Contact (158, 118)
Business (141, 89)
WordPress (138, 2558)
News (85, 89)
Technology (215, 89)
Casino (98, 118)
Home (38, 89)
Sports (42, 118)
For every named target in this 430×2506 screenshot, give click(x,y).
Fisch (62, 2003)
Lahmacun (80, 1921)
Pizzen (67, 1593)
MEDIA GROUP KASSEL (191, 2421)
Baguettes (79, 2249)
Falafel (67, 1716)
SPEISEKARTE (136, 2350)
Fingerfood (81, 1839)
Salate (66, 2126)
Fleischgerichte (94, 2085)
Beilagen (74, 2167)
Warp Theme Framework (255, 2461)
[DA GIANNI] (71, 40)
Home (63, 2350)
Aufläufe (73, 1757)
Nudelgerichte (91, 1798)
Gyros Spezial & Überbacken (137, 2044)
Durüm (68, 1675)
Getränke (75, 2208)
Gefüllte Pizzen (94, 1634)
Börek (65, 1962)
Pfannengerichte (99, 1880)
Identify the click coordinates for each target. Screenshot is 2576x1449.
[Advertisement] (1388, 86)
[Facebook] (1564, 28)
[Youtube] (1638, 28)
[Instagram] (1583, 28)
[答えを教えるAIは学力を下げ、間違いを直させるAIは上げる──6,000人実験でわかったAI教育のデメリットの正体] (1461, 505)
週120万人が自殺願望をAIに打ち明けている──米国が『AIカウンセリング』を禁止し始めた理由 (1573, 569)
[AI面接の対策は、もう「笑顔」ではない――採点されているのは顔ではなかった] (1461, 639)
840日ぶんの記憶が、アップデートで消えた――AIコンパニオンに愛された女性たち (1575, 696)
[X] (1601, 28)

====

-- Task prompt --
Where the listing above has a line with "Business (141, 89)", start there, and output every line exactly through the line with "[DA GIANNI] (71, 40)", which is also included.

-- The answer --
Business (141, 89)
WordPress (138, 2558)
News (85, 89)
Technology (215, 89)
Casino (98, 118)
Home (38, 89)
Sports (42, 118)
For every named target in this 430×2506 screenshot, give click(x,y).
Fisch (62, 2003)
Lahmacun (80, 1921)
Pizzen (67, 1593)
MEDIA GROUP KASSEL (191, 2421)
Baguettes (79, 2249)
Falafel (67, 1716)
SPEISEKARTE (136, 2350)
Fingerfood (81, 1839)
Salate (66, 2126)
Fleischgerichte (94, 2085)
Beilagen (74, 2167)
Warp Theme Framework (255, 2461)
[DA GIANNI] (71, 40)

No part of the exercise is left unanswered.